Nous l’écoutions comme nous ne l’avions jamais fait,
Nous étions subjugués !
Nous buvions ses paroles …
Nous avions enfin un vrai MAÎTRE.

Je me retrouvais dans la rangée centrale, 
La deuxième division : la classe en avait trois.
Le système de 3 niveaux dans une même classe
Multipliait le travail du maître par trois,
Mais je pense que cela m’a été bénéfique … 
Au moins 2 fois !

Mon travail terminé en 2ème division,
J’écoutais ce qui se disait en 3ème ou 1ère division.
Comme je ne savais rien, je buvais tout,
J’épongeais tout,
Il fallait rattraper le temps perdu ! 
M
ais je le faisais d’instinct,
Sous le charme de Monsieur Gras,
Sans y penser, sans tra-la-la.

Il s’en est vite aperçu car, une fois ou deux,
Quand ceux de la 1ère division séchaient
Et qu’il me voyait "boire son savoir",
Après quelques secondes, il m’interrogeait …
Je répondais, les grands me fusillaient !
Satisfait mais prudent, il ne l’a plus refait.
_

 Monsieur Gras avait des règles cocasses,
Mais terriblement efficaces :
« Devant m, b, p, on met m au lieu de n,
Sauf dans néanmoins, bonbon, embonpoint … etc »

<<Les verbes commençant par ap prennent 2p
Sauf: apaiser, apercevoir, aplanir...>>

 
La dictée journalière subitement devenait 
Plus simple et le nombre de fautes diminuait !
Il avait un bon paquet de ‘’sentences’’ de ce genre
Qui étaient d’une efficacité redoutable,
Encore fallait-il les retenir, mais, avec Monsieur Gras,
C’était naturellement acceptable.
_

 J’avais remarqué, le samedi matin, durant la dictée,
Que le maître était distrait :
Il regardait, en dictant, par la fenêtre, très souvent…
Qu'est-ce qui le préoccupait ?

J’ai enfin compris que ce qu’il observait,
C'était les unions, à l’église, sur le perron ;
Et sans doute, ces mariages l’amusaient
Lors des photos traditionnelles !

J’aurais dû me souvenir, bien plus tard,
De ce détail si personnel !
___

En arithmétique aussi, tout paraissait plus simple,
Tout coulait de source.
J’étais sous le charme mais je n’étais pas le seul,
La majorité de la classe l’était aussi.
Il n’y avait qu’une ou deux têtes brûlées
 Qui faisait de la résistance, dans la 1ère division !
____

Ainsi, j’ai réussi la première partie du ‘’certif’’
Et l’année suivante, la deuxième partie

(Le certificat d’études, à cette époque, avait 2 parties
 mais cela n’a pas duré, je crois ?)
...

Après, année préparatoire : École Nationale Professionnelle de la Martinière où,
Justement, le maître s’appelait Mr.

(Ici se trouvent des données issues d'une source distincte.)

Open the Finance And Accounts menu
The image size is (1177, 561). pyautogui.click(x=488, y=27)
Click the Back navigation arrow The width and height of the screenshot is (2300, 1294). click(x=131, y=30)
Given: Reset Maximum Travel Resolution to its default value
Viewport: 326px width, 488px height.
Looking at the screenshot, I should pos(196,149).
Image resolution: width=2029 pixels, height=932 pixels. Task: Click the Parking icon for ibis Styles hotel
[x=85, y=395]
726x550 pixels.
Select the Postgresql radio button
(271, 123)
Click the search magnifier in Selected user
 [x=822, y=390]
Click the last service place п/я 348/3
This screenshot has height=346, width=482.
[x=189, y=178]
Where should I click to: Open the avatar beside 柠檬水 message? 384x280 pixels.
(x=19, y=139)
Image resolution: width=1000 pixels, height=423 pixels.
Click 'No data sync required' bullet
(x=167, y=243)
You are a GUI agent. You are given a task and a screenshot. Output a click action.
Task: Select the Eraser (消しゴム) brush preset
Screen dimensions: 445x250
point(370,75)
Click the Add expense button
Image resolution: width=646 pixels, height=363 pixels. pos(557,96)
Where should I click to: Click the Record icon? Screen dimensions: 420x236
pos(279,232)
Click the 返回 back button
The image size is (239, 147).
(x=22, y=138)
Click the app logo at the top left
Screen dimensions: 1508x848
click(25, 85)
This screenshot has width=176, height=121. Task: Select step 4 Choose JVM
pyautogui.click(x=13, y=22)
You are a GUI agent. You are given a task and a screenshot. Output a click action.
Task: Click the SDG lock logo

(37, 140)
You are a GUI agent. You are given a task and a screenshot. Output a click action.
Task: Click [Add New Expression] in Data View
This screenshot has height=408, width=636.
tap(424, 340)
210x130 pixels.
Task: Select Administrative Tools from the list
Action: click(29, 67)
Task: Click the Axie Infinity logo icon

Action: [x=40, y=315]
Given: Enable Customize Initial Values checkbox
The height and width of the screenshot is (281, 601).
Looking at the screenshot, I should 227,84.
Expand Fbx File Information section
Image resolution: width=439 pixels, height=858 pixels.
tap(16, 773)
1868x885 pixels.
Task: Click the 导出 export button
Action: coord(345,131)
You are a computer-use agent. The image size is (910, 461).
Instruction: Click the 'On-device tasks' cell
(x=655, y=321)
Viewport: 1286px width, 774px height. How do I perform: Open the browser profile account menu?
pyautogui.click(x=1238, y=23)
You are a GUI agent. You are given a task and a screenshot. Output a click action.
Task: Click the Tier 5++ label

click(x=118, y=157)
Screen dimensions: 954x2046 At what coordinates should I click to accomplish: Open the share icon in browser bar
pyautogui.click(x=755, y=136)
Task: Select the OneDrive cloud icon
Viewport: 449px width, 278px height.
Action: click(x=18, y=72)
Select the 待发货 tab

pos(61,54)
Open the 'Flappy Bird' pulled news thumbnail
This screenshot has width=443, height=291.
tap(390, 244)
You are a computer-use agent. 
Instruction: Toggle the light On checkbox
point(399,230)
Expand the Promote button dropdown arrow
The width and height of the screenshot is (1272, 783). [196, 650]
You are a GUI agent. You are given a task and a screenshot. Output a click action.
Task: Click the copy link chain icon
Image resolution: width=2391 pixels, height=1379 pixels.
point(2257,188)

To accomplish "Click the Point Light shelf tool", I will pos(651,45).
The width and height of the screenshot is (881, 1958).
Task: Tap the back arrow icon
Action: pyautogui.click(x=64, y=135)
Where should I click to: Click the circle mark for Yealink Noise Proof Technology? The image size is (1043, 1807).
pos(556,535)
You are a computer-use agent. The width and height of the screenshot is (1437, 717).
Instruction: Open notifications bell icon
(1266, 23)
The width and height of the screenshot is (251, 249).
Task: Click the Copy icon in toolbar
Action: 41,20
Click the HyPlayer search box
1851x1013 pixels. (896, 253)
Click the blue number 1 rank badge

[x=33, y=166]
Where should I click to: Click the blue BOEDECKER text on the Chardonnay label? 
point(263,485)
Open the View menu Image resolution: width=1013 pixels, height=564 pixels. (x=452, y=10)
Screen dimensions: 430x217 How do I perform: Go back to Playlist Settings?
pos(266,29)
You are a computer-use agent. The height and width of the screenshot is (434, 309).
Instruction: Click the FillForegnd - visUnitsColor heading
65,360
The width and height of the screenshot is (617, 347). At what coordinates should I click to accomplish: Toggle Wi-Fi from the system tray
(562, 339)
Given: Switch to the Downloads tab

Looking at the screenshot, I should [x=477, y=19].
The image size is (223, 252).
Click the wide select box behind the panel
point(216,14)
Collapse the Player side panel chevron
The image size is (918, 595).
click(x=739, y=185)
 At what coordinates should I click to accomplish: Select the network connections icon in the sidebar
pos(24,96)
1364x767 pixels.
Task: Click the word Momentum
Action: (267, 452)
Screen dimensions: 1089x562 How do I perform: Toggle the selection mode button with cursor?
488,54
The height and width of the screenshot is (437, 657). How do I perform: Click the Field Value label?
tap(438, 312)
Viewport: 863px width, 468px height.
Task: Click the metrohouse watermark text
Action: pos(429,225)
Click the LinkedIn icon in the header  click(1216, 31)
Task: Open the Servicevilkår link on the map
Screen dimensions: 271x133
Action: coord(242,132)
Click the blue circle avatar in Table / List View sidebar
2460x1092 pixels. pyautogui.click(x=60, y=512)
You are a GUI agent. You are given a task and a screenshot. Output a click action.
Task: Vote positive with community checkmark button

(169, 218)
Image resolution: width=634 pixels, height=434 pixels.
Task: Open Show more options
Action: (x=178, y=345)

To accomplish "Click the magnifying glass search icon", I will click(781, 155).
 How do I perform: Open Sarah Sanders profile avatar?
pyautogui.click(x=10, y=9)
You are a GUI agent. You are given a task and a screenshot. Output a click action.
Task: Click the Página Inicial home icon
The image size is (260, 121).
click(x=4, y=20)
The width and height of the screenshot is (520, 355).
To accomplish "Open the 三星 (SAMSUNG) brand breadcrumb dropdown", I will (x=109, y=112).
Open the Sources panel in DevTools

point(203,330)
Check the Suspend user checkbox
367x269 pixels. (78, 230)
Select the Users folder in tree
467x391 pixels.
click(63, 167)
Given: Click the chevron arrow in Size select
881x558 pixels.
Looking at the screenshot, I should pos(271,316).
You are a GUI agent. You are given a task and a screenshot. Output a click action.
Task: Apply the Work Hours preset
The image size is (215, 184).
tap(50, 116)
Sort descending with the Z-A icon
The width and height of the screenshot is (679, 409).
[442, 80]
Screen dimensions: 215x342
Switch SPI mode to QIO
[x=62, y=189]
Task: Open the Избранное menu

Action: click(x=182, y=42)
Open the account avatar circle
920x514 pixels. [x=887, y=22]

Martin,
Comme le Major Martin, créateur de l'école …
_

Monsieur Martin était aussi un très bon enseignant,
Le sort m’était encore favorable !
 

Puis Authezat: 3 mois, puis la « Martin »,
Interne 3 ans plus 1 an : demi ’’pantin’’.
Enfin, le boulot, les tourments du débutant,
Les aléas , l’armée qui n’en finit pas …
Et un samedi, un 13 octobre, mon mariage
Dans l’église de "mon" école primaire !

Mon frère Jean avait tout organisé,
Le car, la cérémonie, le photographe, l’horaire :
Sur le perron, série de clichés :
<< Ne plus bouger, serrez-vous,
Souriez, je n'vois pas tout …
Faut se presser, d’accord, mais on va la doubler,
Faut pas rater cette photo !
Allez, maintenant grimpez dans le car,
On va chez Micheline prendre l’apéro
Et après, dare-dare, on ira à Bron, au resto.>>
_

Tout s’est parfaitement déroulé,
Tout le monde était content.
Le repas était entrecoupé de chants
Entonnés par certains et repris par tous !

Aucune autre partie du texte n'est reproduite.